Even when interesting and unexpected results make it into a paper (as opposed to being dismissed outright either by the PI or by a student doing the work) the discussion of them is often buried deep in some subsection of the the paper. When this happens — and the interesting development is not even mentioned in the abstract or conclusion — I call it a “cryptocontribution.” Sometimes these hidden gems are the most interesting parts of what are otherwise pretty predictable pieces of work. When authors are too focused on getting the thing submitted, it’s really easy to shove interesting findings under the rug. Certainly I’ve done it, though I try hard not to.

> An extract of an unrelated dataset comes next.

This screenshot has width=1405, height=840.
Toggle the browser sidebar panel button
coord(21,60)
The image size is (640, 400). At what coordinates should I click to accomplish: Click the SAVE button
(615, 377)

For years I have enjoyed other people’s cryptocontributions. However, since starting a blog I’ve tried to become more attuned to them in my own writing. Because blogs are different then papers — they’re not high overhead or goal-oriented — I often manage to notice before pressing “publish” that the most interesting part of a post is actually paragraph 17. When this happens I cut out the paragraph and save it in my blog todo list for later elaboration. A fair amount of the time, I end up scrapping the post too — basically it was just a writing exercise for me. (At least one of my colleagues, if he reads this, will be surprised to learn that I scrap anything.)

In summary:

  • The world-view promoted by the scientific method is one where progress is linear and incremental. This misses the equally important, orthogonal process of noticing something wrong, or something out of the ordinary, and leaping off in a new direction. By definition, these unexpected results are not direct consequences of the current hypothesis.
  • Escaping the constraints of the regular publication system, and instead writing about science in a short, non-goal-directed format such as a blog, makes it easier to bring cryptocontributions out of hiding. I would argue that these unlooked-for contributions are often as valuable as the ones being explicitly sought, and shedding light on them will improve the quality of the science being performed.